__GIVEN PASSAGE__
Jim Lites’ chewing out of Jamie Benn and Tyler Seguin seems like it happened ages ago. For the Dallas Stars, their season, which was highlighted by their CEO calling out his team’s best forwards in separate interviews in late December, could take a turn in a new and brighter direction Tuesday night.

With just as single point against the Philadelphia Flyers (or a Coyotes loss to the Kings), the Stars will return to the Stanley Cup Playoffs for the first time since 2016.

Since Dec. 28, when Lites went off, the Stars have accumulated the fourth-most points in the Western Conference. Seguin has 20 goals and 43 points in 41 games, while Benn has netted 12 goals and recorded 22 points in 38 games. But the biggest heroes of this season for the franchise have been their goaltenders.

Both Ben Bishop and Anton Khudobin have been phenomenal between the pipes for the Stars. Their play is a reason why Dallas is battling the New York Islanders for the William Jennings Trophy for fewest goals allowed (194). Head coach Jim Montgomery has split their time in net, some of that having to do with the injury bug biting Bishop several times.

Khudobin has played 39 games and posted a .934 even strength save percentage. Bishop has suited up for 45 and has a .936 ESSV%. Those numbers put both in the top five of that category among net minders with 30 appearances, with Bishop leading the league.

Bishop is also third in the NHL with six shutouts, and you wonder if injuries hadn’t hit him in the last few weeks how much of a favorite would he be for the Vezina Trophy? Montgomery said on Monday that he expects Bishop to get in a game before the end of the regular season on Saturday, so that’s a good sign as they hope to be prepping for their Round 1 opponent by then.

__Lines from a collection__
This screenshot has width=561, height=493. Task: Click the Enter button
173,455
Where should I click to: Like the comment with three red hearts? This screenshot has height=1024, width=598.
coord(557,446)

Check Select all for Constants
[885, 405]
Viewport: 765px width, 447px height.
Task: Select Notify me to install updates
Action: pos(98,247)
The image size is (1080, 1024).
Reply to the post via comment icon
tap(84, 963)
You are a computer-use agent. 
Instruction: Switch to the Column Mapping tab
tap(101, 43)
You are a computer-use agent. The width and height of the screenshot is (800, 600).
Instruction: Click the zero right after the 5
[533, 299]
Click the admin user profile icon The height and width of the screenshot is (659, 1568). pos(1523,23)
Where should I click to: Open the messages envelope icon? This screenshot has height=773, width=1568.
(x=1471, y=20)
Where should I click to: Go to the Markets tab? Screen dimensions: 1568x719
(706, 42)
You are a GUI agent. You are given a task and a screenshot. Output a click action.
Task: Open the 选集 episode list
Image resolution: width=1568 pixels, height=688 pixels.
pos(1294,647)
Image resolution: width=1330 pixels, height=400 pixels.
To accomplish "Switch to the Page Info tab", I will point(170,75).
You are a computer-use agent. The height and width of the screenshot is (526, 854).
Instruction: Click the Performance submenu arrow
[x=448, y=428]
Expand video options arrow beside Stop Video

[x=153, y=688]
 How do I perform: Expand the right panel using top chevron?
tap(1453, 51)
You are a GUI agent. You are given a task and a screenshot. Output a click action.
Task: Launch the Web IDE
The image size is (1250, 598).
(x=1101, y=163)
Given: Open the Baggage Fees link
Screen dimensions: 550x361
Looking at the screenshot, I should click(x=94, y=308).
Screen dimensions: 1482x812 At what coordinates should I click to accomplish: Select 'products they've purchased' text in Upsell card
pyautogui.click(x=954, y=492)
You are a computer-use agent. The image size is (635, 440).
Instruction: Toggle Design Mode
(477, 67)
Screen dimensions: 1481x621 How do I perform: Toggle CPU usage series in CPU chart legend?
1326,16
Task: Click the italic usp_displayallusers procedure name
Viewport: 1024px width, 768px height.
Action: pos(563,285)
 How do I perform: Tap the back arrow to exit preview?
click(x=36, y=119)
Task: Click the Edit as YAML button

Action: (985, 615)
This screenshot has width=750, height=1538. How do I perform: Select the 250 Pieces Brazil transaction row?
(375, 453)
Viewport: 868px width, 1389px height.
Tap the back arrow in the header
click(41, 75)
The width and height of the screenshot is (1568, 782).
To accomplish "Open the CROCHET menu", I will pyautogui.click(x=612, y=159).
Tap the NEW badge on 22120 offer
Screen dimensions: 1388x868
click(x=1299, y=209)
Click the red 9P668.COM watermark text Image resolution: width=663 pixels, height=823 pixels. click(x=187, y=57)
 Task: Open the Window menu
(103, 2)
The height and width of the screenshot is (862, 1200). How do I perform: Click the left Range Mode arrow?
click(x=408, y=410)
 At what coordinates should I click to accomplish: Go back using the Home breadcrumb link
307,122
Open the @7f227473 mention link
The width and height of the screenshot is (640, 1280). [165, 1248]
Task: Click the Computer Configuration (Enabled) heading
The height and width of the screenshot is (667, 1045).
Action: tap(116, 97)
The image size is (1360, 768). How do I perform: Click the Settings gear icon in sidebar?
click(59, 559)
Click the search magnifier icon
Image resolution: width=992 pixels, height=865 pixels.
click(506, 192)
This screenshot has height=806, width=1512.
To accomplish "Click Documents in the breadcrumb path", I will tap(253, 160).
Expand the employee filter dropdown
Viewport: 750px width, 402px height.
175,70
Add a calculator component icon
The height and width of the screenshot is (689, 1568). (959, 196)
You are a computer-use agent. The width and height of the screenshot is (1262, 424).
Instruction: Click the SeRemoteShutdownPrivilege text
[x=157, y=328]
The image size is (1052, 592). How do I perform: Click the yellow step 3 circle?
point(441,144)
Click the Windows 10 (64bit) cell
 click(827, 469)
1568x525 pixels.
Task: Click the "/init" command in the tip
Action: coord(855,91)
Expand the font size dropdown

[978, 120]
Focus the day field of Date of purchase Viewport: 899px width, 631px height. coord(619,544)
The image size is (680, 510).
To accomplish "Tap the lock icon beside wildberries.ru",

__EXERCISE REQUIREMENTS__
1 - Print everything in the Dallas Stars article from "Jim Lites’ chewing" down to "time since 2016.", copied word for word.
2 - Write the next part of the Dallas Stars article, picking up right after its last sentence.

__THE REPLIES__
1 -
Jim Lites’ chewing out of Jamie Benn and Tyler Seguin seems like it happened ages ago. For the Dallas Stars, their season, which was highlighted by their CEO calling out his team’s best forwards in separate interviews in late December, could take a turn in a new and brighter direction Tuesday night.

With just as single point against the Philadelphia Flyers (or a Coyotes loss to the Kings), the Stars will return to the Stanley Cup Playoffs for the first time since 2016.

2 -
“We want to play him, and he needs a game before we start the playoffs and it’s not good for (Anton Khudobin) to play every game, either,” Montgomery said.

The Stars are also waiting on Mats Zuccarello, who played a whole 13:35 after being dealt from the New York Rangers before breaking his arm. There’s an outside chance he returns this weekend as well.

TODAY’S GAMES WITH PLAYOFF CONTENDERS
Bruins at Blue Jackets, 7 p.m. ET (NBCSN; live stream link)
Hurricanes at Maple Leafs, 7:30 p.m. ET
Lightning at Canadiens, 7:30 p.m. ET
Penguins at Red Wings, 7:30 p.m. ET
Jets at Wild, 8 p.m. ET
Flyers at Stars, 8:30 p.m. ET
Oilers at Avalanche, 9 p.m. ET
Kings at Coyotes, 10 p.m. ET

IF THE PLAYOFFS STARTED TODAY

Lightning vs. Hurricanes
Capitals vs. Blue Jackets
Islanders vs. Penguins
Bruins vs. Maple Leafs

Flames vs. Avalanche
Jets vs. Stars
Blues vs. Predators
Sharks vs. Golden Knights

TODAY’S CLINCHING SCENARIOS
The Penguins will clinch a playoff berth:

• If they defeat the Red Wings in any fashion
OR
• If they get one point against the Red Wings AND either of the following occur:
-The Canadiens lose to the Lightning in any fashion
-The Hurricanes lose to the Maple Leafs in regulation
OR
• If the Canadiens lose to the Lightning in regulation

The Blue Jackets will clinch a playoff berth:

• If they defeat the Bruins in any fashion AND the Canadiens lose to the Lightning in regulation

The Dallas Stars will clinch a playoff berth:

• If they get one point against the Flyers
OR
• If the Arizona Coyotes lose to the Kings in any fashion

PLAYOFF PERCENTAGES (via Hockey Reference)
Lightning — Clinched
Bruins — Clinched
Capitals — Clinched
Islanders —  Clinched
Maple Leafs — Clinched
Penguins — 99.9 percent
Blue Jackets — 94.1 percent
Hurricanes — 75.4 percent
Canadiens — 30.6 percent
Flyers — Eliminated
Panthers — Eliminated
Sabres — Eliminated
Rangers — Eliminated
Devils — Eliminated
Red Wings — Eliminated
Senators — Eliminated

PLAYOFF PERCENTAGES (via Hockey Reference)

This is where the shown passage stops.